Metrics Mystery: Exploring SCG and CCG for Image Model Evaluation

Shuvam Das
12 min readApr 12, 2024

--

Well, we all have worked with image-oriented models, like Dense Net architectures and all. However, a problem that we all face during such models is finding a proper working metric to evaluate the model’s performance.

In this article, I will discuss an evaluation metric. In fact I have been researching for a few days on metrics and I came to know about some pretty fascinating metrics and will be discussing a few on my upcoming articles starting with today…. drum rolls……. (Simple Confidence Gain (SCG) and Concise Confidence Gain (CCG)).

Introduction

A little bit of formality in discussing the introduction from the paper I would be using for the Metric explanation.

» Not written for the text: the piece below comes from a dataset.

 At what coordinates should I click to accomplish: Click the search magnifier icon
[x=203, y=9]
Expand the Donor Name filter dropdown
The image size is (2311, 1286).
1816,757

In the ever-evolving landscape of deep neural networks (DNNs), particularly in the realm of image recognition facilitated by deep convolution networks (CNNs), there’s been a remarkable surge in performance. Yet, amidst this progress lies a quest to unravel the intricate workings of these models. The complexity inherent in these networks has spurred a keen interest in comprehending and elucidating their inner mechanisms. Too much literature? Well, let me shorten it a bit.

Various visualization techniques have emerged, aiming to shed light on which pixel features wield the most influence in CNNs’ classification predictions for a given image. From leveraging gradients to systematically occluding images, these methods strive to unveil the discriminative pixels driving classification decisions. However, amidst the diversity of algorithms lies a critical question: How do these techniques stack up against each other in identifying crucial image regions? Traditionally, the evaluation of visualizations has leaned towards qualitative assessments and human studies, gauging which regions humans deem most discriminative. Yet, the subjectivity inherent in such measures raises concerns about aligning human perception with CNN’s actual decision-making process. Moreover, the limited sample size in these studies poses challenges to reproducibility.

In this paper that I have been using they have advocated for an objective measurement of feature importance relative to predicting CNN. It introduces two metrics: Simple Confidence Gain (SCG) and Concise Confidence Gain (CCG). SCG measures the increase in accuracy achieved by adding important pixels to an uninformative baseline image, while CCG extends this by assessing the conciseness of the pixel region required for correct classification. Applying these metrics, it conducted comparisons across three distinct algorithms on two datasets, including our bespoke collection of building floor images. The results demonstrate internal consistency and a strong correlation with previous subjective evaluations. However, I acknowledge the potential disparity between human perceptions and actual pixel importance.

Importance Functions

The definition of an Importance Functions is formalized before proposing metrics for evaluating them. It is assumed that a CNN classifier outputs the probability of an image having a certain classification given the trained weights. For clarity, the ith pixel in the image is referred to as I[i]. An importance function, which takes as input the image and the classifier, outputs a heat map containing a measure of the relevance of each pixel to the class.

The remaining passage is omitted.